Stille, 57, is an avid cyclist. (one would have to be to undertake a project like this), but he hasn’t always been. After a total hip replacement in 2004 made his normal forms of exercise difficult, he took up cycling instead.

“I had to give up volleyball. I had to give up running, so I just started biking as physical therapy,” Stille explained. “I just started going farther and farther; I started off with riding one or two miles, then gradually added more and more.”

Stille and his wife, Mary, moved to Woodbury in 2013. He said that he “quickly fell in love” with the scenic views that cycling throughout Washington County’s southern portion afforded him.

“I started doing a lot of riding around in Woodbury and Afton, then moved onto the whole St. Croix River and just loved it. I kept going further north, just exploring,” Stille said. “That quickly grew into a personal challenge to ride my bike on every single highway, county road and public street Washington County.”

Runners and cyclists throughout the country have undertaken similar quests; the Every Single Street project challenges people to explore their cities by running or biking all roads in them and encourages them to post snapshots of their journeys on social media using the hashtag #everysinglestreet.

Stille said that as far as he knows, he’s the only person to take the challenge from the city to the county level. It was an unusual goal, he admitted, but its uniqueness was precisely its appeal. “I was trying to do something nobody else had done before,” he said.

And, once he got the idea, he had a hard time turning back.

“Washington County is 40 miles by 15 miles, so the total is 423 square miles. The reason I remember that so well is that my birthday is April 23,” he said. “I thought, ‘It’s kind of an omen; I’ve got to do this.”

Stille began his quest in the spring of 2014 and finished on Sept. 20 of this year. His last ride was a short one: about a mile through Forest Lake, west on Broadway Avenue, then north on Lyons Street to reach the county’s northwest corner. When he reached the Washington County sign, he laid his cell phone in the grass, set the camera’s self-timer, lifted his road bike above his head and posed for a selfie.

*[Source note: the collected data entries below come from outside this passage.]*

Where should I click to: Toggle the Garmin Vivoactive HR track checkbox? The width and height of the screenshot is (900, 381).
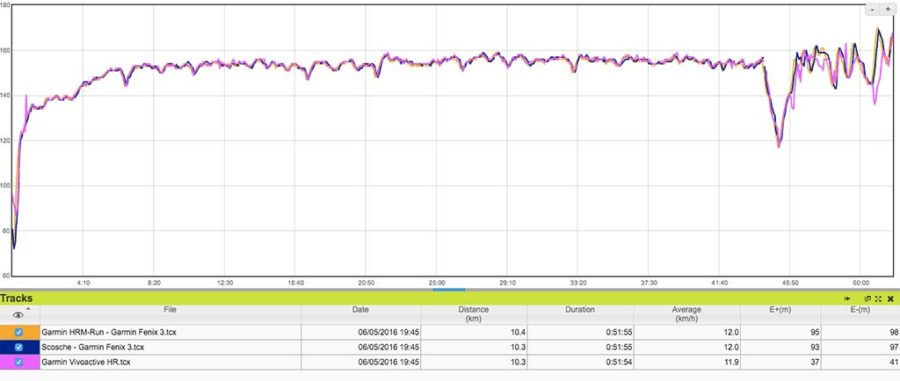coord(19,362)

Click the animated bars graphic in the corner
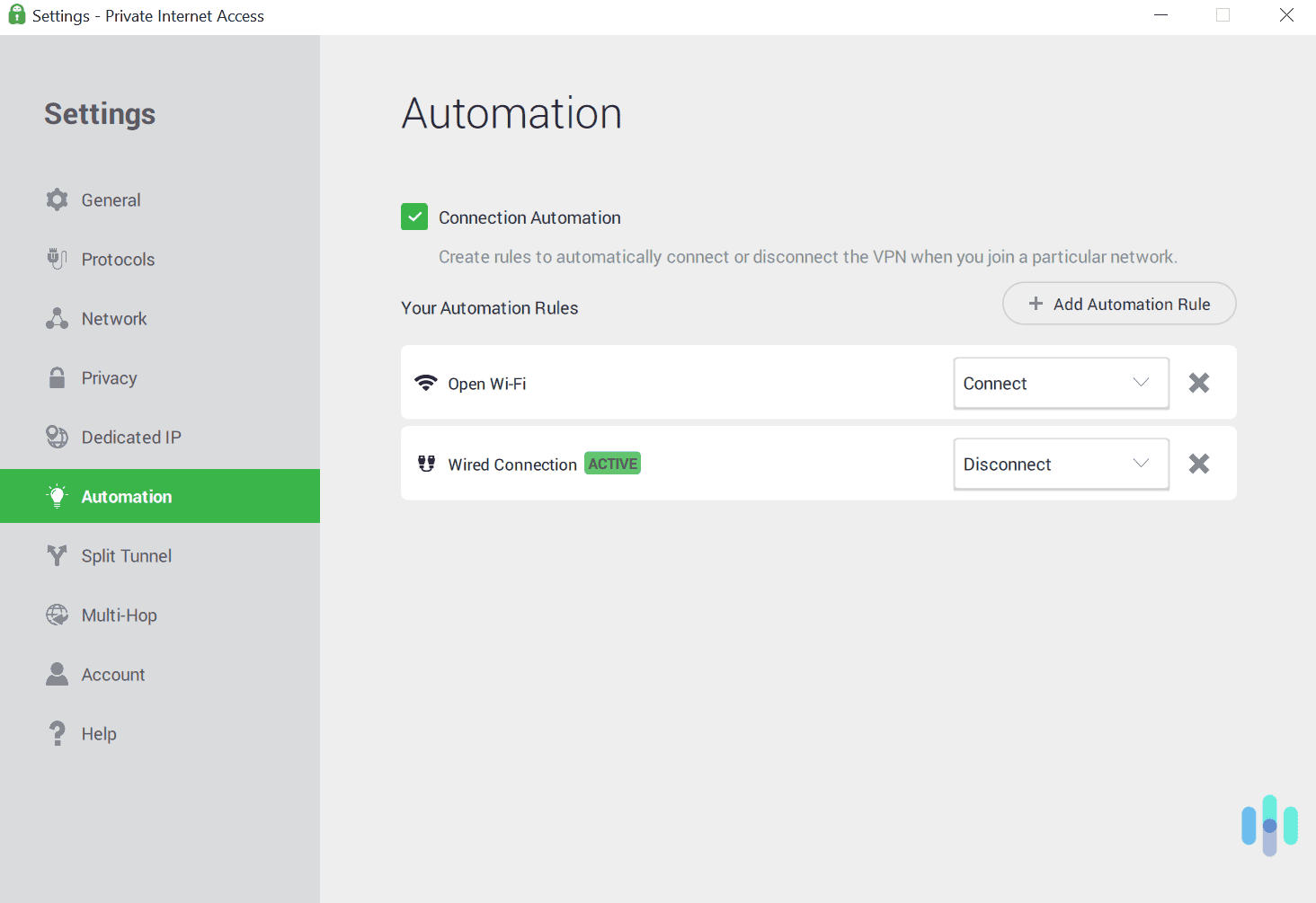tap(1269, 825)
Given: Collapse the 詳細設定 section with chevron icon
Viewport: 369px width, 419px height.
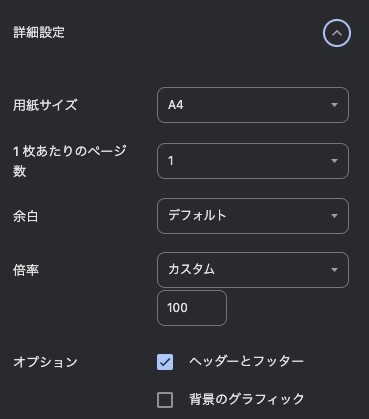Looking at the screenshot, I should point(337,33).
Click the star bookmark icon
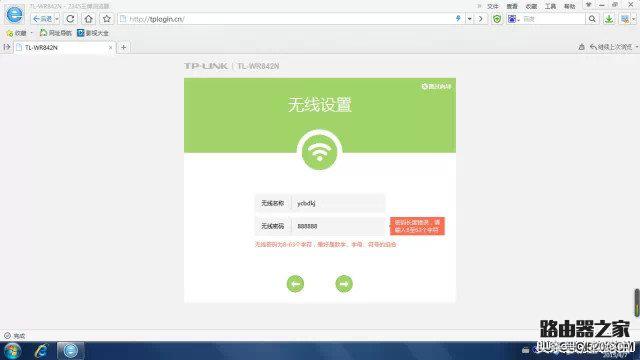 coord(107,19)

Stille doesn’t necessarily recommend others undertake a series of county-wide bike rides—“it’s really kind of silly,” he said—but he does encourage others to explore the beauty of Washington County, particularly by bike.

“One thing with biking that you don’t get with driving (is) all your senses—things you smell, things you hear, things you see—let you really get to appreciate the land a lot more,” he said. “Cycling is just so peaceful to me … I get a lot of thinking done. My ‘cycle therapy’ is what I call it.”